It is hard not to consider the history of The Rascals as a triumph, but one that is tarnished by decades of acrimony and inactivity. One of the, if not the best, American bands to come out of the early-to-mid 60’s – and one of the only ones who not only survived the British Invasion, but topped the charts alongside all the UK wunderkinds and Motown upstarts who were creating classic songs at assembly-line pace. While history has long documented the vastness of the band, the lack of good management (which was summed up perfectly by the band last night – “no one was looking out for us”) cause problems for the quartet and they first splintered and later fell apart. Amidst years of lawsuits flying back and forth, a partial and calamitous reunion tour in 1988, and long periods of just not comminuting, the four members of the Rascals were finally reunited by Steven and Maureen Van Zandt in 2010 for a for a one-off benefit show at the Kristen Ann Carr Fund Benefit in New York. That experience apparently aided in healing the bands long times wounds so well that Van Zandt got the group’s full lineup to tour for the first time since 1970.

“The Rascals: Once Upon A Dream,” which opened its run in Boston, MA at the Boston Opera House, is being billed as a “play,” – or as Van Zandt has said many times, “It’s Jersey Boys with the actual Four Seasons.” Amongst the bands epic 31 song set, were prerecorded interviews of all band members (shown on a screen behind the band) who told of the early group days, later heady days off having their songs chart 18 times, and through the darker days of war and protests – or as Danelli said, it was “the birth of consciousness and the death of innocence.”

Opening the show with some early clips of the group ended with an Ed Sullivan introduction of the band as they tore into the blue eyed assault of “It’s Wonderful” and “I've Been Lonely Too Long.” A lesser known, but superb cut from the band 1967 "Collections" record “What Is the Reason” was the kismet laced moment when all realized that the band has lost none of its talent or chemistry over a damn near half century of inactivity together.

Felix Cavaliere and Eddie Brigati co-shared many of the vocals were celestial to hear together. While no one could hit the range they once did as a young man, there was not much discernible difference. When the former writing partners harmonized it was like hearing the Everly Brothers being filtered with all the attitude (and accents) of Jersey Turnpike area locals.

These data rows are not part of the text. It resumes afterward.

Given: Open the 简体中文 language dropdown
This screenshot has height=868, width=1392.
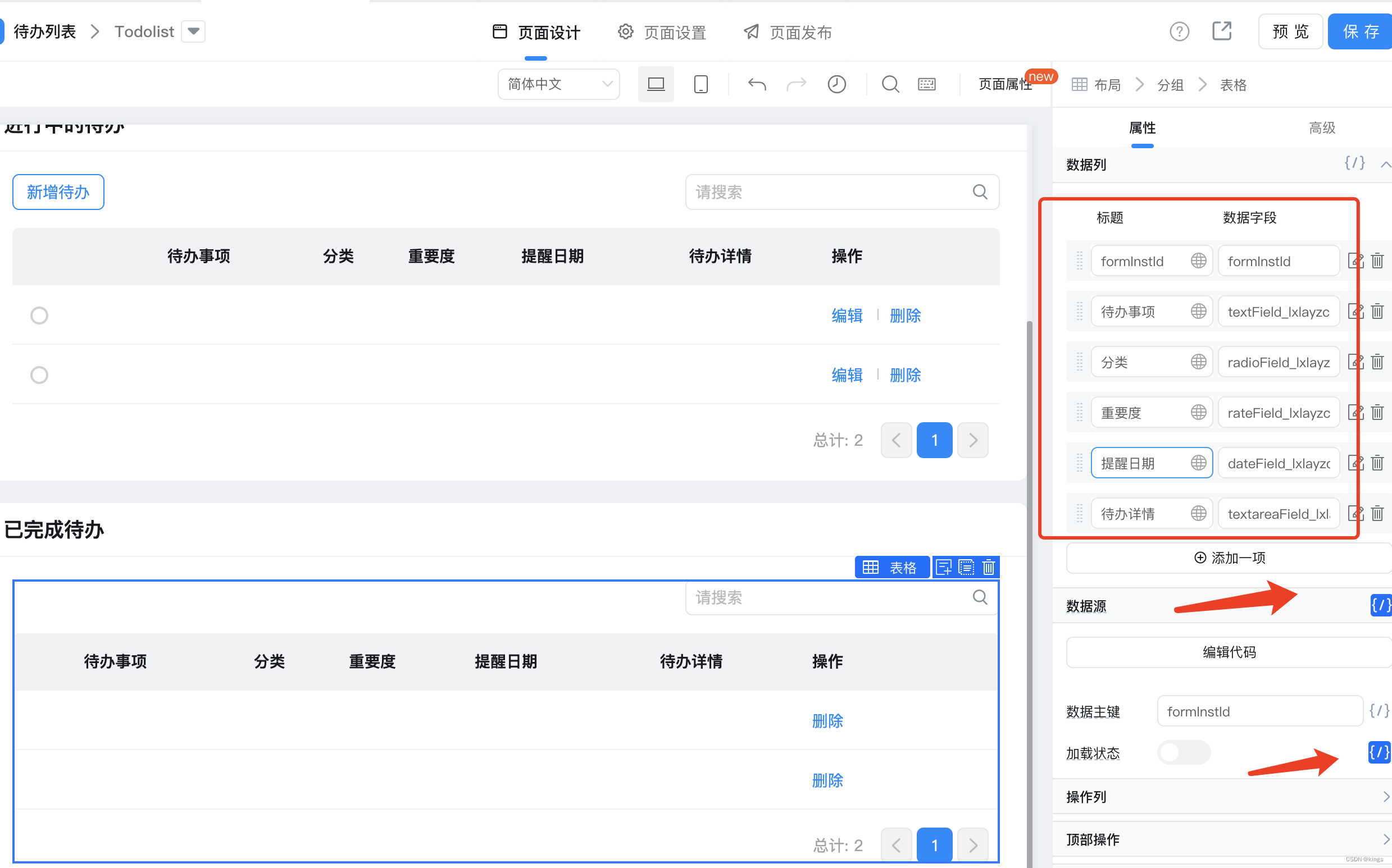Looking at the screenshot, I should click(x=558, y=84).
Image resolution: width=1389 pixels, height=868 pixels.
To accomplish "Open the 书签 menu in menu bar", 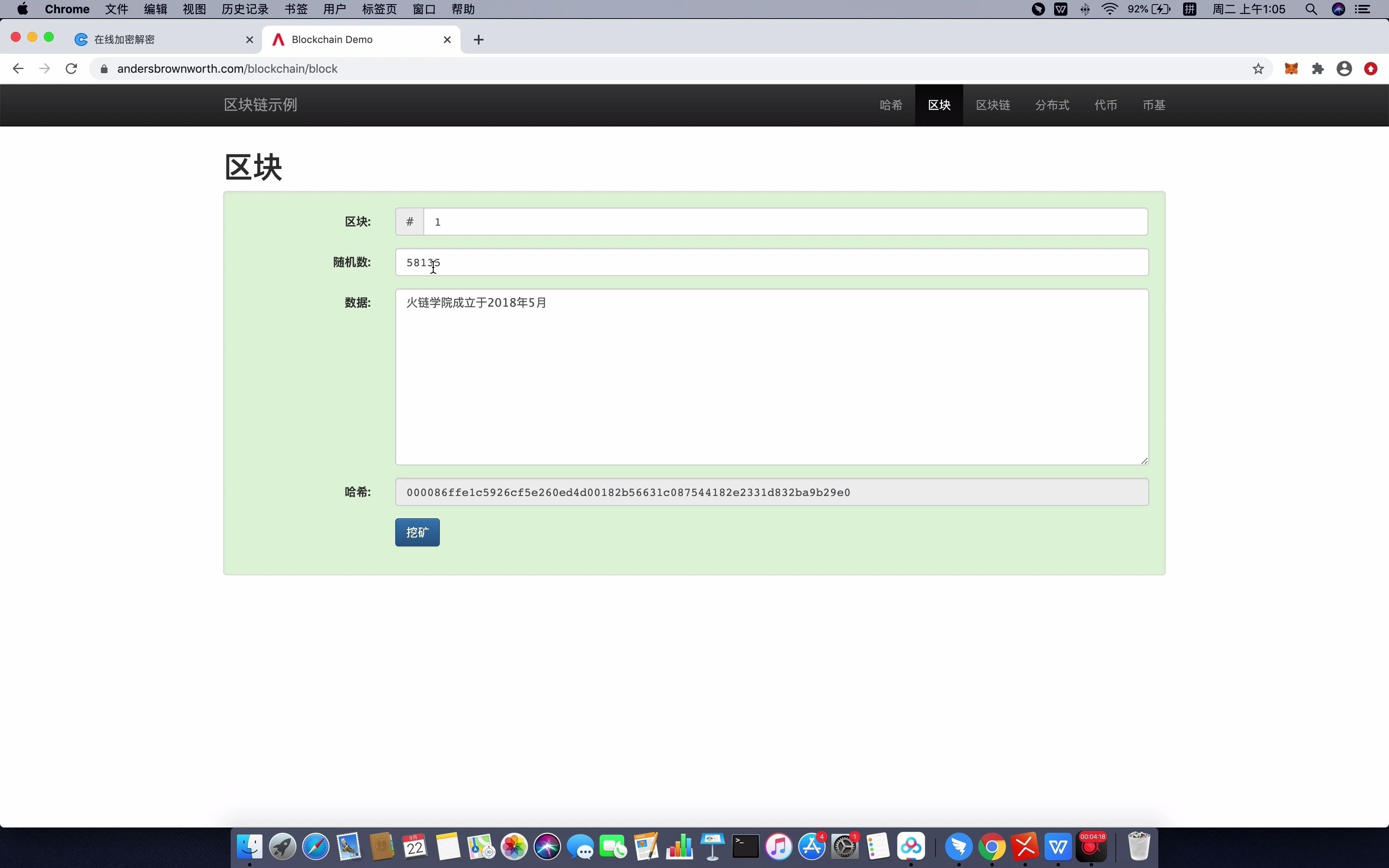I will (x=296, y=9).
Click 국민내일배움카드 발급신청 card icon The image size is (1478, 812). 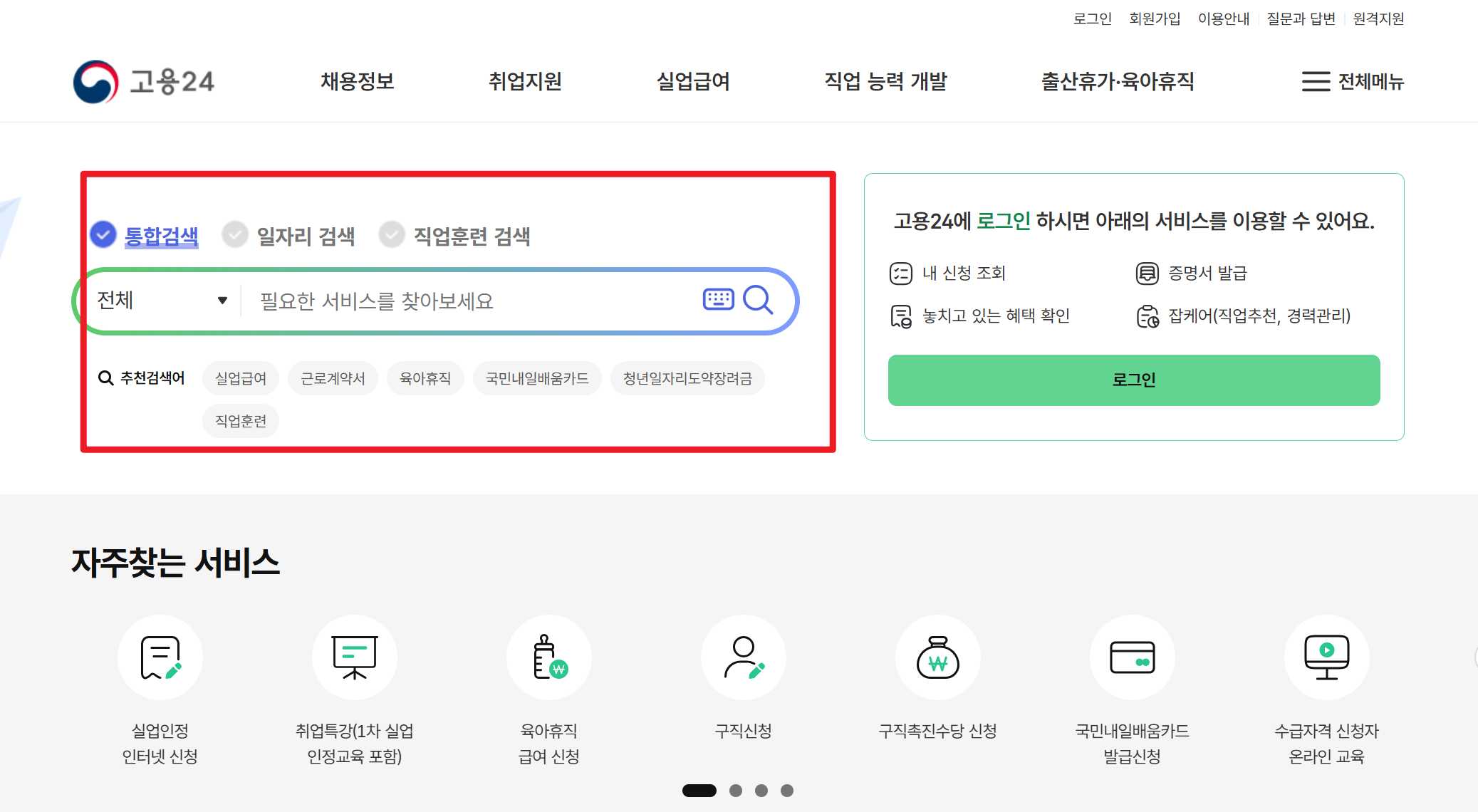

While the “blue eyed soul” thing looms large in their legacy, The Rascals are still a rock band (Gene Cornish’s love for rockabilly guitarists no doubly played a big part in keeping the bands rock edge) and pulled out impenetrable takes of “You Better Run” (later a hit for Pat Benatar) and Larry Williams’ “Slow Down” (also covered by The Beatles). Drummer extraordinaire Dino Danelli did seem to relish the more rock-filled numbers as he got to do show off his skills at the drum kit and did not forget to pull out his signature twirling of the drumsticks to the gratification of the Beantown crowd (who needed a pickup, after seeing the Boston Bruins losing in the Stanley Cup playoffs the night before to Chicago).

The light show for the production was done by Marc Brickman (he worked with Pink Floyd) and it was nostalgic, psychedelic, and engrossing at times and make a perfect visual backdrop to The Rascals as they performed their musical history.The quartet was augmented onstage by a trio of backup singers, a second keyboardist, and amazing bass from the tour's musical director, Mark Prentice.

“The Rascals: Once Upon a Dream” really is a dream come true. Mostly for the four “other” Jersey boys who most likely thought they would never share a stage again (Cornish used to say the Rascals will reunite “when the Pope gets married”). And hearing “Good Lovin,” “How Can I Be Sure” and the utopian visions laid out in “People Got To Be Free” live by original Rascals in 2013 is a miracle.

At times forgotten, the band played a very important role in civil rights and were always strong supporters of racial equality (the band always insisted on have a black artist to open their shows) and they reminisced (on screen) that when they broke up there were major problems with war, pollution, politics, and racism. And then stated that now in 2013 - “Not a f—king thing has changed.”

Watching the band play “People Got To Be Free” live made think that maybe we need The Rascals as much now as we ever had.

The Rascals: Once Upon a Dream continues in Boston with performances June 26, June 28, and June 29 at Boston Opera House.